No place on Earth compares to this vast white wilderness of elemental forces: snow, ice, water, rock. Antarctica is simply stunning.

Adventure

Antarctica’s surreal remoteness, extreme cold, enormous ice shelves and mountain ranges, and myriad exotic life forms invariably challenge you to embrace life fully. Everyone – scientist, support worker, government official and tourist – who comes to this isolated continent, must ‘earn’ it, whether by sea voyage or flight. Ice and weather, not clocks and calendars, determine the itinerary and the timetable of all travel here. Today, it’s even possible for visitors to climb Antarctic peaks or kayak icy waters.
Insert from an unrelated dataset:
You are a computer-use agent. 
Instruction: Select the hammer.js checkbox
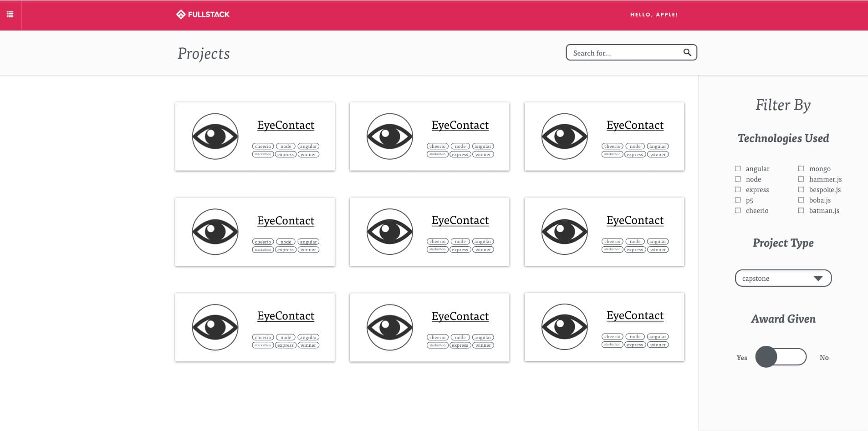click(x=801, y=179)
But there is nothing quite like the craggy crevasses of a magnificent glacier or the sheer expanse of the polar ice cap.

Wildlife

Preserved by the Antarctic Treaty, Antarctica is home to some of the world’s most extraordinary species. Some, such as the enormous whales, migrate from afar, while others, including the Weddell seal and emperor penguin, remain close to the continent. Millions of seabirds skim the Southern Ocean, the world’s most abundant, and species such as albatrosses and petrels circle the waters. Wildlife is generally unafraid of humans: visitors usually elicit no more than an uninterested yawn from seals and penguins focused on their young.